*** Opening of GIVEN ENTRIES ***

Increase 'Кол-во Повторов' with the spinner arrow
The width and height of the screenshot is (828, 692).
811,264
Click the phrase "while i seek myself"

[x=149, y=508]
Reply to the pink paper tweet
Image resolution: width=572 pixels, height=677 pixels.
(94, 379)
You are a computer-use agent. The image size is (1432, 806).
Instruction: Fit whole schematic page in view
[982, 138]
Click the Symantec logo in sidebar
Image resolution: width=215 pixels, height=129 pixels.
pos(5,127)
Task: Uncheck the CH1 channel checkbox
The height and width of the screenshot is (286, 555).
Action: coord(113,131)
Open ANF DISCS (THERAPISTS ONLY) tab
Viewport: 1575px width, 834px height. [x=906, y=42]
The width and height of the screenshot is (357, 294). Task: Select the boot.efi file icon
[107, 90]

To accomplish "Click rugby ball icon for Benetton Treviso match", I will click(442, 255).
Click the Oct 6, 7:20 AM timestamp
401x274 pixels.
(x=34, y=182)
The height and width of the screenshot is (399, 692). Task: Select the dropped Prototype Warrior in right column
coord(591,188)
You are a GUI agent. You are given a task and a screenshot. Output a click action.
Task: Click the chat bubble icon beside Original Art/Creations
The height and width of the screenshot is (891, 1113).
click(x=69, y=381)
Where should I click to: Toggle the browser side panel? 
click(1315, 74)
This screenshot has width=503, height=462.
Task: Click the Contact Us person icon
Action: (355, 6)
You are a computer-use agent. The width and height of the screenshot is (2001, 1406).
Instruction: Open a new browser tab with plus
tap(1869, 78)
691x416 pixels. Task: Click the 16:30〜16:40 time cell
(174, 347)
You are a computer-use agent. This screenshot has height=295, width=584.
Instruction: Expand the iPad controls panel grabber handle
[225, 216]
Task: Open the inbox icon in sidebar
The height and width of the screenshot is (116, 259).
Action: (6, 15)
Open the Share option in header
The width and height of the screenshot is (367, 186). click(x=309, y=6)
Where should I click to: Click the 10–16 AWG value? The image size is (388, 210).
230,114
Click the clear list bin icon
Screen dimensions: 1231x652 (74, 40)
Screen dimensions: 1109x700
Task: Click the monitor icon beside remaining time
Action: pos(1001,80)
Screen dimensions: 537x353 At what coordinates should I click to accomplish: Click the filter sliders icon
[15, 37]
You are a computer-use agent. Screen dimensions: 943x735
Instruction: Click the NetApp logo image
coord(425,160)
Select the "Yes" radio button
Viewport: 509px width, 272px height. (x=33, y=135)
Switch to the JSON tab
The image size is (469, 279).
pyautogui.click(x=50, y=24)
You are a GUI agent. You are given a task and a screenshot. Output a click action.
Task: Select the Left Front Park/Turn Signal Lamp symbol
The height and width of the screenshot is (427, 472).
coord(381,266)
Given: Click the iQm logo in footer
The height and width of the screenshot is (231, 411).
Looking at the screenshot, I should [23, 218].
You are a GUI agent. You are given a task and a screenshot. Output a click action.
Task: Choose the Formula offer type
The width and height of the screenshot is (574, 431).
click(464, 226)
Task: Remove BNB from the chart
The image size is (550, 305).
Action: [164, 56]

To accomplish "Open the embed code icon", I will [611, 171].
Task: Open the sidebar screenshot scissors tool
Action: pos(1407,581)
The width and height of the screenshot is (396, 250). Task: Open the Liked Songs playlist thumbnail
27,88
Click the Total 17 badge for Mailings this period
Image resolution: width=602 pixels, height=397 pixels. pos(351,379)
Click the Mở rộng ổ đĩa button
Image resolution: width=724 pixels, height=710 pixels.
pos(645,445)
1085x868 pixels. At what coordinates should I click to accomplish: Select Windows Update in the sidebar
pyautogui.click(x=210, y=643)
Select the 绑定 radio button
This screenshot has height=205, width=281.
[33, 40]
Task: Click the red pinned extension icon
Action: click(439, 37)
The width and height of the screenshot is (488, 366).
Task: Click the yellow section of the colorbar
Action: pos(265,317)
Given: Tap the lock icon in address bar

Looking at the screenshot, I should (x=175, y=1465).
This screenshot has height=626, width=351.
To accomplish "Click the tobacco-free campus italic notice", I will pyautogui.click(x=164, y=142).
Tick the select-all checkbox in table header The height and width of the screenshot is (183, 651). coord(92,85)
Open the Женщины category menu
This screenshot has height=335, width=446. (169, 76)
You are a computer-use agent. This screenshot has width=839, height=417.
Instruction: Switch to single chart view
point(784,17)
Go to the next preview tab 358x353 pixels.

*** Close of GIVEN ENTRIES ***

## TASK GOAL
Copy out, word for word, only the lines from the one with "The width and height of the screenshot is (574, 431)." through the last line of the material above.

## OUTPUT FOR THIS EXERCISE
The width and height of the screenshot is (574, 431).
click(464, 226)
Task: Remove BNB from the chart
The image size is (550, 305).
Action: [164, 56]

To accomplish "Open the embed code icon", I will [611, 171].
Task: Open the sidebar screenshot scissors tool
Action: pos(1407,581)
The width and height of the screenshot is (396, 250). Task: Open the Liked Songs playlist thumbnail
27,88
Click the Total 17 badge for Mailings this period
Image resolution: width=602 pixels, height=397 pixels. pos(351,379)
Click the Mở rộng ổ đĩa button
Image resolution: width=724 pixels, height=710 pixels.
pos(645,445)
1085x868 pixels. At what coordinates should I click to accomplish: Select Windows Update in the sidebar
pyautogui.click(x=210, y=643)
Select the 绑定 radio button
This screenshot has height=205, width=281.
[33, 40]
Task: Click the red pinned extension icon
Action: click(439, 37)
The width and height of the screenshot is (488, 366).
Task: Click the yellow section of the colorbar
Action: pos(265,317)
Given: Tap the lock icon in address bar

Looking at the screenshot, I should (x=175, y=1465).
This screenshot has height=626, width=351.
To accomplish "Click the tobacco-free campus italic notice", I will pyautogui.click(x=164, y=142).
Tick the select-all checkbox in table header The height and width of the screenshot is (183, 651). coord(92,85)
Open the Женщины category menu
This screenshot has height=335, width=446. (169, 76)
You are a computer-use agent. This screenshot has width=839, height=417.
Instruction: Switch to single chart view
point(784,17)
Go to the next preview tab 358x353 pixels.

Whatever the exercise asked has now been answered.